EXERCISE MATERIAL: Begin

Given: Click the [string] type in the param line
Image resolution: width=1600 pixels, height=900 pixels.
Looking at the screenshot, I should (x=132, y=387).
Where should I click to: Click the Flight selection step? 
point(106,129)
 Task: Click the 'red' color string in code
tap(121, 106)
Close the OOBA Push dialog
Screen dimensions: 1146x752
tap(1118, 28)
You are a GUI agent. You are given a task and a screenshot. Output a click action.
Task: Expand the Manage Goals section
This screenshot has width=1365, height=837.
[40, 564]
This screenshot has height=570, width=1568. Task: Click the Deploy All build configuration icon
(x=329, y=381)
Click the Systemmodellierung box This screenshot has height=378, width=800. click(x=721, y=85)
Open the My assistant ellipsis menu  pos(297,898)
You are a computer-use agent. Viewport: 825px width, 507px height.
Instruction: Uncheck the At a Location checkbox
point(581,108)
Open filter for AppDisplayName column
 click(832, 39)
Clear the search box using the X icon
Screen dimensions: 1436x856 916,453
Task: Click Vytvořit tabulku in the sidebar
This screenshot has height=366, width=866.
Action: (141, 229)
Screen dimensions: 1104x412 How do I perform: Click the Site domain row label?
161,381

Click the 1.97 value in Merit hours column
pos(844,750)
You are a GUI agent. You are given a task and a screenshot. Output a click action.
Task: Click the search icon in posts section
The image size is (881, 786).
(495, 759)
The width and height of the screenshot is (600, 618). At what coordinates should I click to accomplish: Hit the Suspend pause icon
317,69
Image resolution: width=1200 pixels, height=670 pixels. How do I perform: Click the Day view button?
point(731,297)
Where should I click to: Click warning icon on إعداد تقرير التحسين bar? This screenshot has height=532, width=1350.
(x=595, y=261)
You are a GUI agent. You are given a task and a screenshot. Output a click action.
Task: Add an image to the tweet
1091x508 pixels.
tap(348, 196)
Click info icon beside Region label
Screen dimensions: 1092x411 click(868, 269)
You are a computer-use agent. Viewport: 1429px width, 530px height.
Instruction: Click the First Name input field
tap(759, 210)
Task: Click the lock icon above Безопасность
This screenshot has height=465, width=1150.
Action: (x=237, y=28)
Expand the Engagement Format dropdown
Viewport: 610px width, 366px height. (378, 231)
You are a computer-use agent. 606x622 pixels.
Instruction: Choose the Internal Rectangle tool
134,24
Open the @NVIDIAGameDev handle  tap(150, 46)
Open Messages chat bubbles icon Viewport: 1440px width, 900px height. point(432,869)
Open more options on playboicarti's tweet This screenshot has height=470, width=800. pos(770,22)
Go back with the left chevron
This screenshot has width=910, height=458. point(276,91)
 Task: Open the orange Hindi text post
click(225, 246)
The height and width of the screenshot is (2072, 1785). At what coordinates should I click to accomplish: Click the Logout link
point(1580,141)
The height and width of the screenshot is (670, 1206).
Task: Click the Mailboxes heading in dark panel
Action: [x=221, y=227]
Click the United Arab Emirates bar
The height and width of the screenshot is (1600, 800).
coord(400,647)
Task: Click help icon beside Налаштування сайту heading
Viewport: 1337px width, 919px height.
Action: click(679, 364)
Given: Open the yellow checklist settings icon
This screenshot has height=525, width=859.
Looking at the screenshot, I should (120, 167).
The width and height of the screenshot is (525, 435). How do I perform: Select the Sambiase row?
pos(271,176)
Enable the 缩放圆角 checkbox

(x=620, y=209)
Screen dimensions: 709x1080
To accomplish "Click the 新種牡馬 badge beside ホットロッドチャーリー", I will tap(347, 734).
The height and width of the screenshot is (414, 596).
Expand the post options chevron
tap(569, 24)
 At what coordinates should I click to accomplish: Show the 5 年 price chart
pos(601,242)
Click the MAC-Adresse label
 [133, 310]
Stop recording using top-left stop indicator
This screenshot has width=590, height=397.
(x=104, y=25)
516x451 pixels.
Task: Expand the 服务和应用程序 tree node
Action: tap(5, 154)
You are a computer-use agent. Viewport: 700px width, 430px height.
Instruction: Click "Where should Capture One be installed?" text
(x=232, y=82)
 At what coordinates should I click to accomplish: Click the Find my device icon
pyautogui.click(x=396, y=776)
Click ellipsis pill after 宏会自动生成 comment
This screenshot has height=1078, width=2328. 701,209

EXERCISE MATERIAL: End

(EXERCISE): Could you print, word for word, the line containing "At what coordinates should I click to accomplish: Show" and every line after it through the end of the records, and nothing else?

(RESPONSE BELOW):
 At what coordinates should I click to accomplish: Show the 5 年 price chart
pos(601,242)
Click the MAC-Adresse label
 [133, 310]
Stop recording using top-left stop indicator
This screenshot has width=590, height=397.
(x=104, y=25)
516x451 pixels.
Task: Expand the 服务和应用程序 tree node
Action: tap(5, 154)
You are a computer-use agent. Viewport: 700px width, 430px height.
Instruction: Click "Where should Capture One be installed?" text
(x=232, y=82)
 At what coordinates should I click to accomplish: Click the Find my device icon
pyautogui.click(x=396, y=776)
Click ellipsis pill after 宏会自动生成 comment
This screenshot has height=1078, width=2328. 701,209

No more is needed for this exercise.